====== Passage shown ======

Mar 30, 2022@10:00 am-4:00 pm

Garden Exhibition January 5 – June 5, 2022

Forms + Figures celebrates the many facets of sculpture through the works of 4 artists: Patrick Hurst’s physics-defying spheres, Julian Wild’s geometric abstractions, Tarik Currimbhoy’s kinetic forms, and Jason Myers’ towering figures. Though each work is composed of steel, no artist’s works could be confused for another’s; this exhibition is testament to the artists’ creativity in both concept and in execution.

In Partnership with

About the Artists

Tarik Currimbhoy (Indian/American, b. 1954)

Classically trained in the arts, industrial design, and architecture, Tarik Currimbhoy is a trifecta of artistic prowess. Having earned a Bachelor of Fine Arts and a Master of Architecture from the Pratt Institute, as well as a Master of Arts from Cornell University, Currimbhoy later went on to teach at both institutions (Drawing at Cornell and Design at Pratt).

====== Supplied material ======

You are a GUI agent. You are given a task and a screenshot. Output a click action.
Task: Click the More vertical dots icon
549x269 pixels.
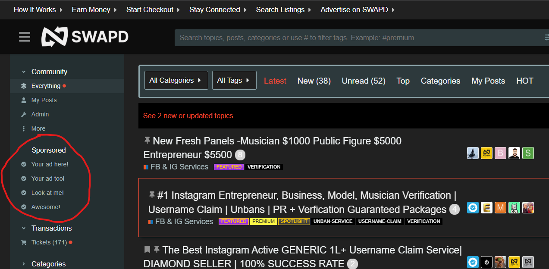[24, 128]
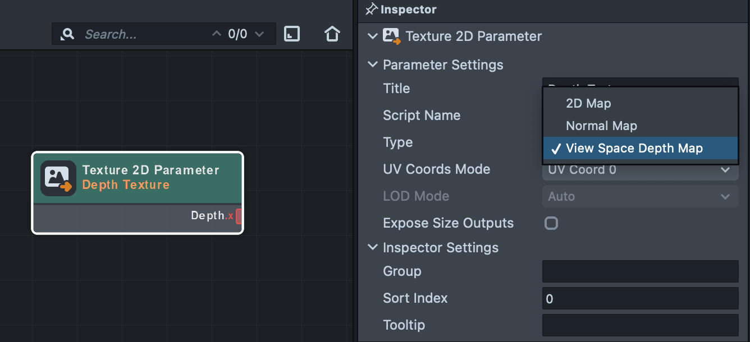Collapse the Texture 2D Parameter section
This screenshot has width=750, height=342.
[372, 36]
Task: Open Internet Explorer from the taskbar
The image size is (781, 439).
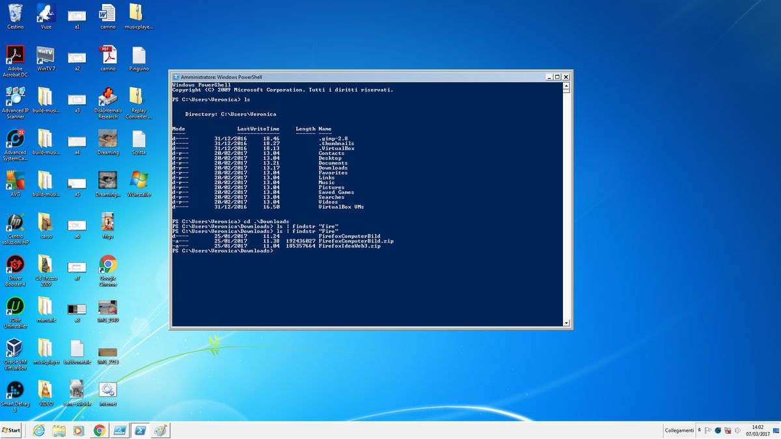Action: point(38,431)
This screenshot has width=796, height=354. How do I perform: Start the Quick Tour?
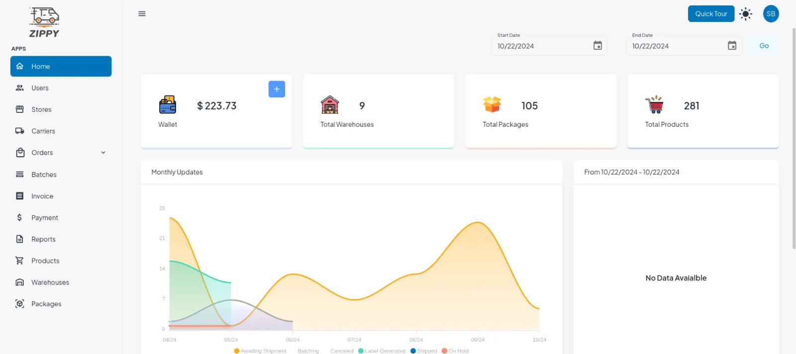click(x=711, y=14)

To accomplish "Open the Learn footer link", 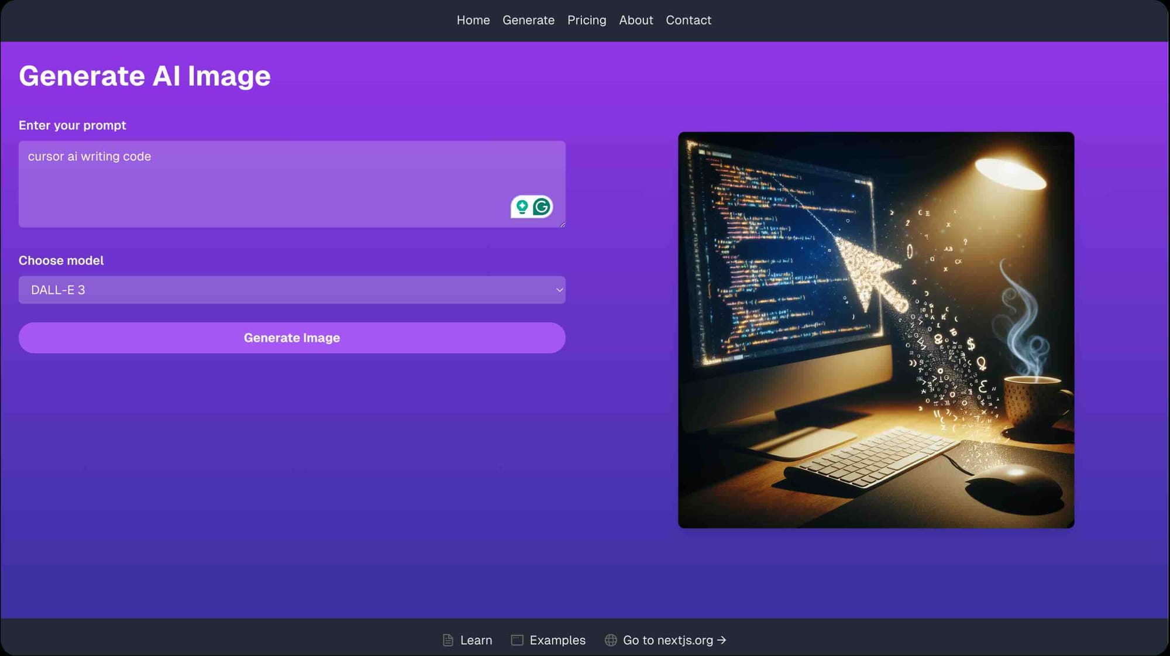I will pyautogui.click(x=476, y=640).
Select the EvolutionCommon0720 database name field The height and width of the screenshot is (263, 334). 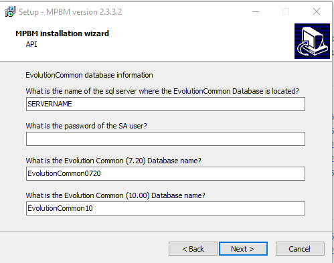pyautogui.click(x=165, y=173)
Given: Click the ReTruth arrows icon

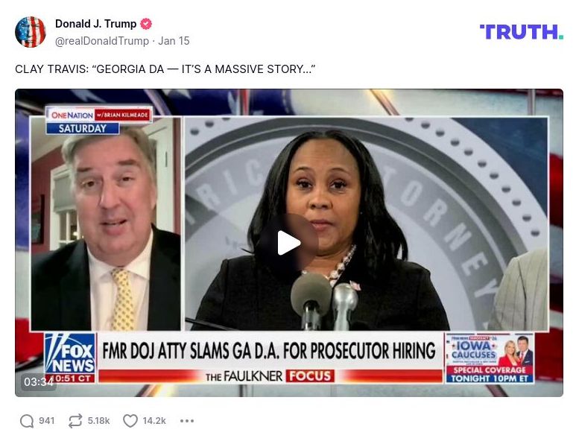Looking at the screenshot, I should [75, 421].
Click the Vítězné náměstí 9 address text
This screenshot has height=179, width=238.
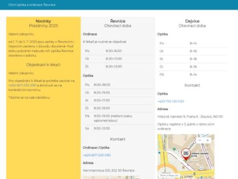[x=190, y=116]
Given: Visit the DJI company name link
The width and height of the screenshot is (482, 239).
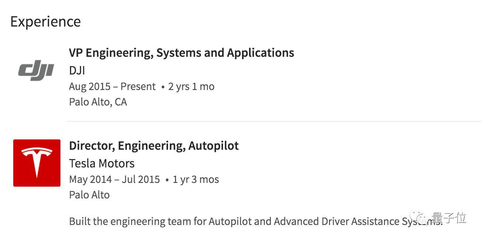Looking at the screenshot, I should pyautogui.click(x=77, y=70).
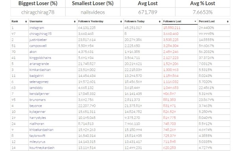Click the Avg Lost value 671,789
236x151 pixels.
coord(148,12)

======

[Work instructions]
(a) Translate this sentence from the exhibition text into Spanish: "Though each work is composed of steel, no artist’s works could be confused for another’s; this exhibition is testament to the artists’ creativity in both concept and in execution."
(b) Please rewrite the exhibition text from "Forms + Figures" to "Design at Pratt).", changing "steel" to "bronze".
(c) Carry on the exhibition text past its last sentence.

[Results in order]
(a) Aunque cada obra está hecha de acero, las obras de ningún artista podrían confundirse con las de otro; esta exposición es un testimonio de la creatividad de los artistas tanto en el concepto como en la ejecución.

(b)
Forms + Figures celebrates the many facets of sculpture through the works of 4 artists: Patrick Hurst’s physics-defying spheres, Julian Wild’s geometric abstractions, Tarik Currimbhoy’s kinetic forms, and Jason Myers’ towering figures. Though each work is composed of bronze, no artist’s works could be confused for another’s; this exhibition is testament to the artists’ creativity in both concept and in execution.

In Partnership with

About the Artists

Tarik Currimbhoy (Indian/American, b. 1954)

Classically trained in the arts, industrial design, and architecture, Tarik Currimbhoy is a trifecta of artistic prowess. Having earned a Bachelor of Fine Arts and a Master of Architecture from the Pratt Institute, as well as a Master of Arts from Cornell University, Currimbhoy later went on to teach at both institutions (Drawing at Cornell and Design at Pratt).

(c)
In both architecture and sculpture, Currimbhoy searches for tranquility, simplicity and tactility, expressed in purity of both form and material. Inspired by ancient architecture of building blocks resting on each other in tension and compression, his sculptures are “stories of structure and gravity”, held together under compression in stone and metal.

Currimbhoy has mastered the juxtaposition of the old and the new, using handcrafting and ancient casting techniques to create sculptures that are modern and minimal in form. His design work has been published internationally and his sculptures may be found across the world in public spaces as well as corporate and private collections.

Patrick Hurst  (b. 1988)

Patrick Hurst graduated in 2011 from the Cardiff School of Fine Art and Design in Wales, UK with a BA (Hons) in Fine Art. After graduation, he moved back to his native Cambridge and worked at Kettle’s Yard Gallery, home to an eclectic collection of 20th century British masters. He realized that his passion for material, especially steel, combined with his prodigious ability to handle tools to model form could turn him into a skilled artist. Thus visual language was established and his path as a full-time artist began.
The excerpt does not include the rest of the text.